Lovecraft Country is a collection of linked stories, focused around a the protagonists and their repeated encounters with the members of a secret society. Magical rituals, cosmic portals, potions and spells abound. There is even a monster or two. But there are also racist cops, racist shop owners and racist random strangers. The racism is both active; vulgarities and violence perpetrated sadistically, and passive; condescending tones, stares and casual disrespect and disregard. I can’t imagine how true it is, what it was —what it is— like to experience this type of bigotry in real life. It was oppressive and ever present in the story.

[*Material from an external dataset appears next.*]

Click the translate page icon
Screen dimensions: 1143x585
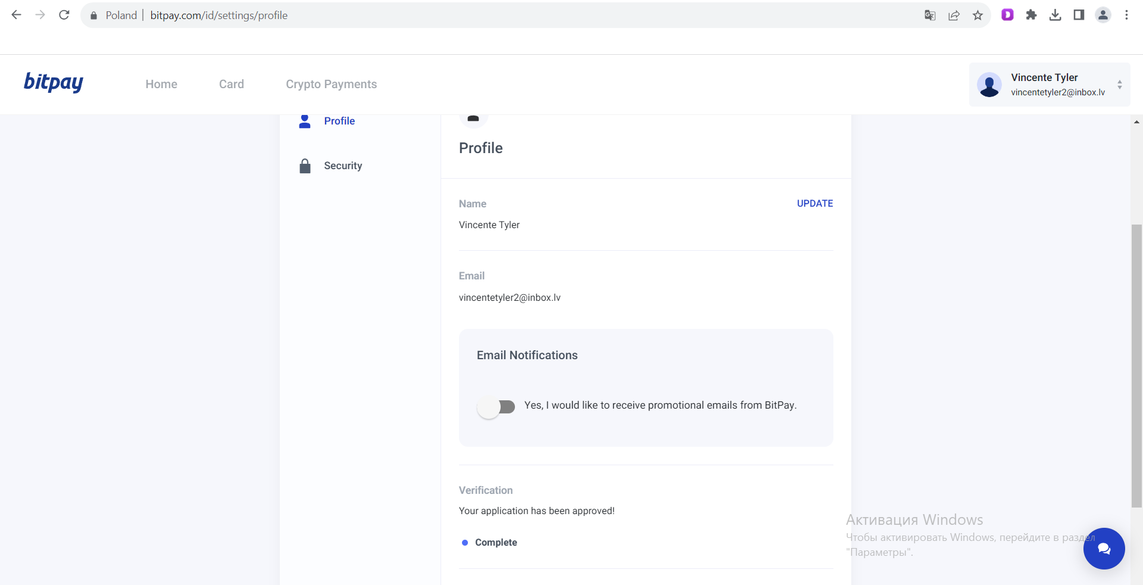[x=930, y=15]
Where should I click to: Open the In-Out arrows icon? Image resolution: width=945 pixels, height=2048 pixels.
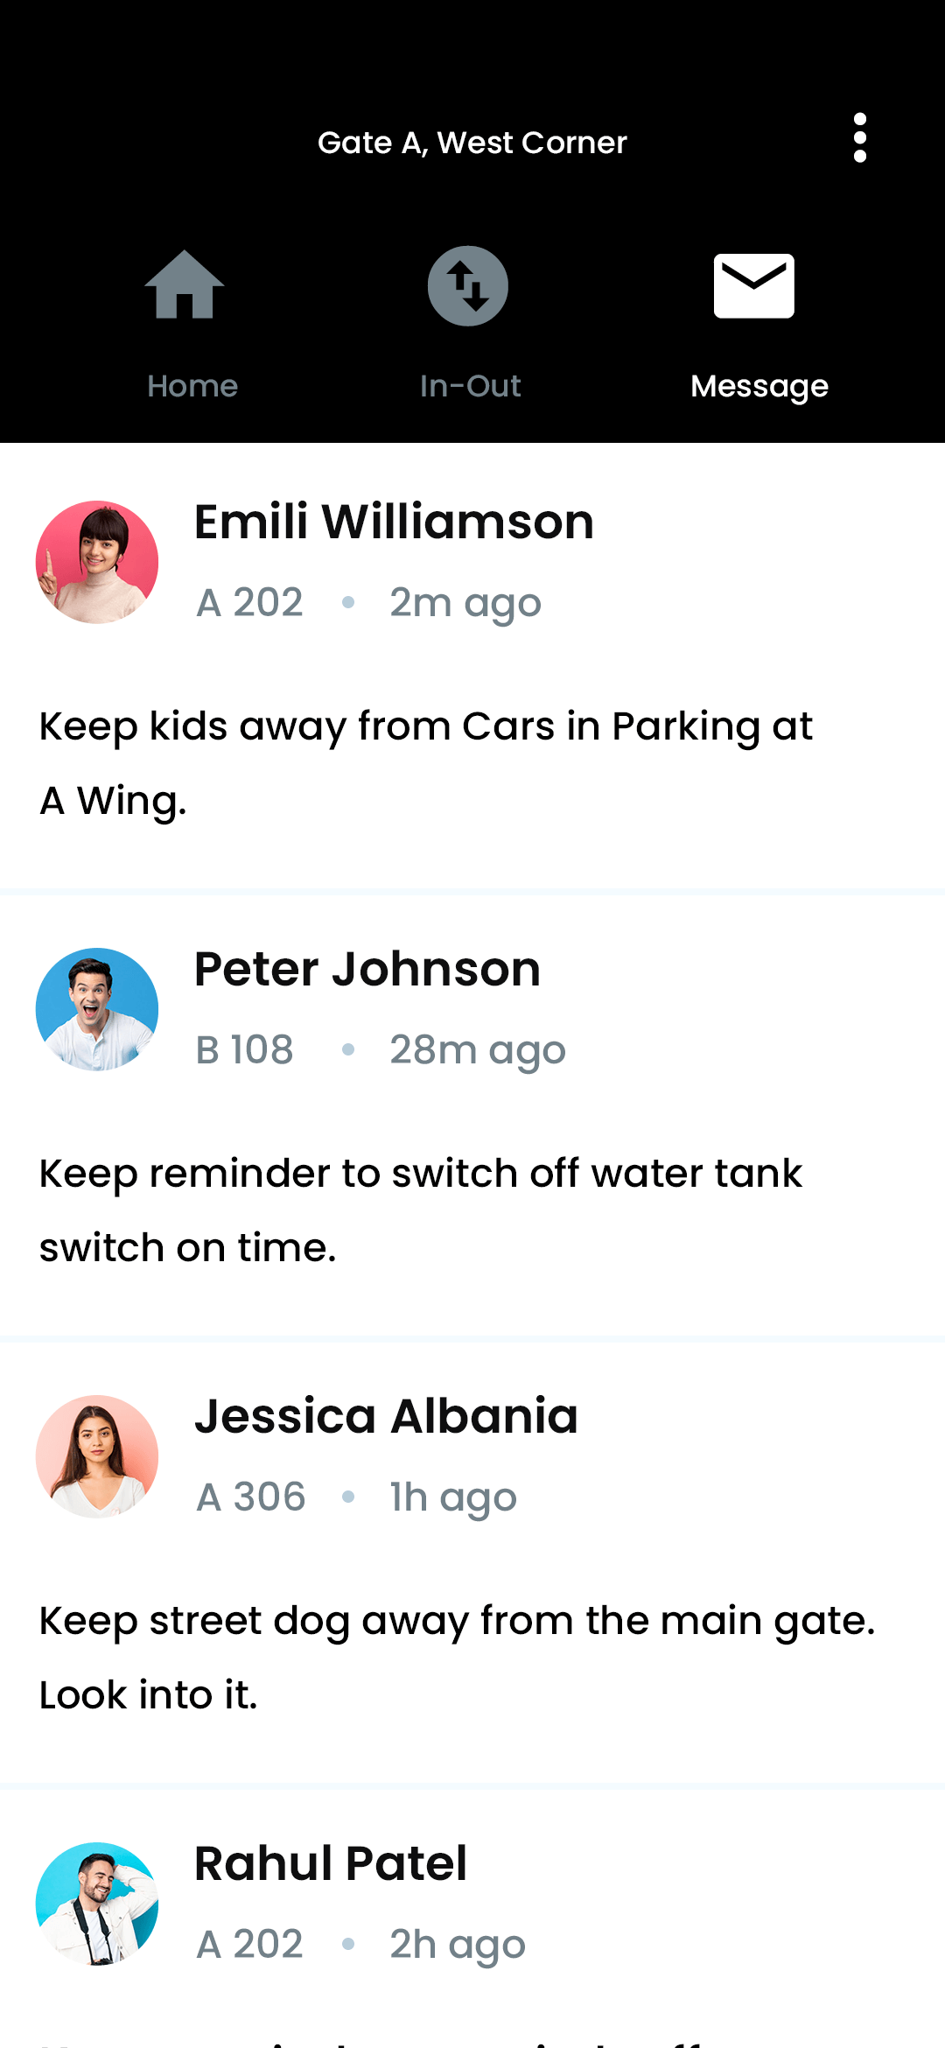click(x=467, y=286)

The climax of the racism is a flashback to the events of Tulsa Race Massacre [wikipedia.org]. An event that I first remember hearing about a few years ago. I don’t remember being taught about it in high school, not in American History class or even in Ms. Reynolds African American Studies class. Maybe my memory fails me or maybe it says something about American racism that the trauma of an event like that is not a shared public memory, like Pearl Harbor or 9/11 or Kent State.

Another aside: this is the second work I’ve come across this year that includes reference to the Tulsa Race Massacre as a key background event for the characters. The other being HBO’s Watchmen series. So maybe in the future what happened in Tulsa will be part of the collective American psyche.

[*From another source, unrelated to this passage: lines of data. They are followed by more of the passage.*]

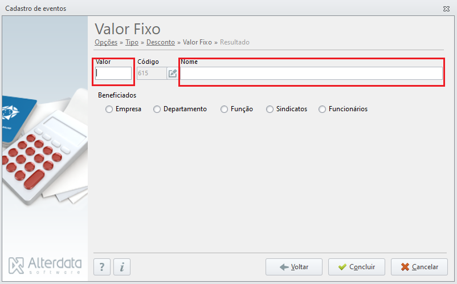The image size is (457, 284).
Task: Click the Resultado breadcrumb step
Action: click(235, 42)
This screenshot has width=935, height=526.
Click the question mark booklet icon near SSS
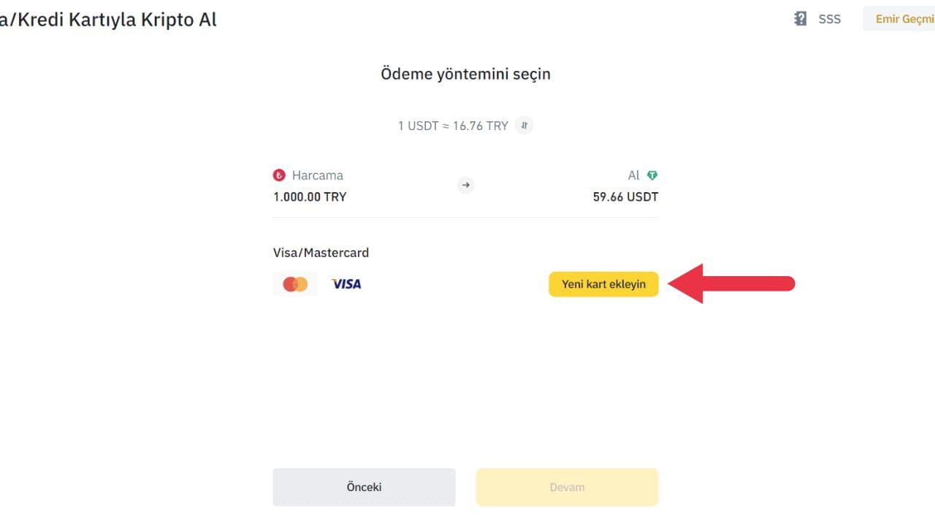tap(799, 19)
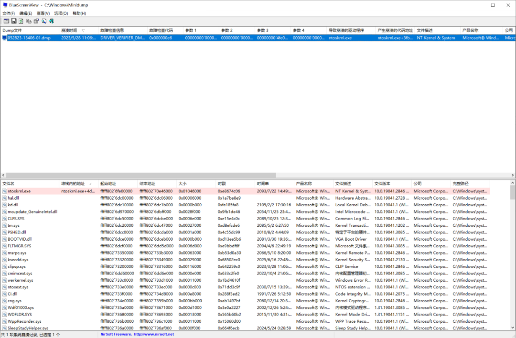Sort the lower list by 堆栈内的地址 header
Screen dimensions: 516x338
click(73, 183)
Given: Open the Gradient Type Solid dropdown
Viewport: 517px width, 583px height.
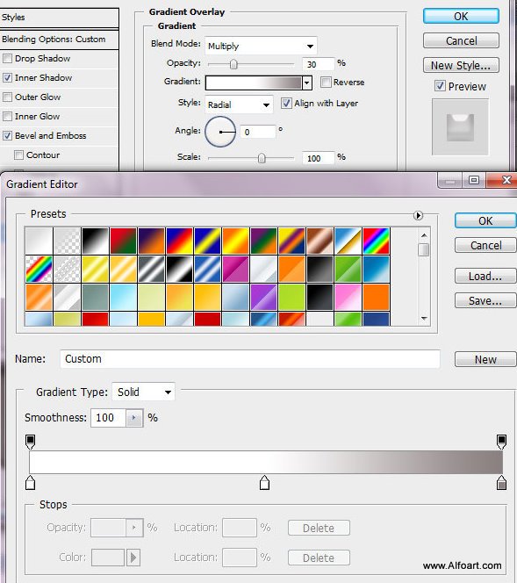Looking at the screenshot, I should click(143, 392).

I won’t spoil the Lovecraftian aspects of the stories, only note that there is a lack of cyclopean masonry and eldritch horrors. Lovecraft Country is more the The Colour out of Space and The Case of Charles Dexter Ward than The Call of Cthulhu or The Shadow over Innsmouth. But the real horror remains the ever present racism.

I really enjoyed Lovecraft Country, I will read it again, and I hope the upcoming HBO series is as good. I would put Lovecraft Country up there with To Kill a Mockingbird and Invisible Man [confusion.cc] in giving me some vague understanding of how racism affects people through literature.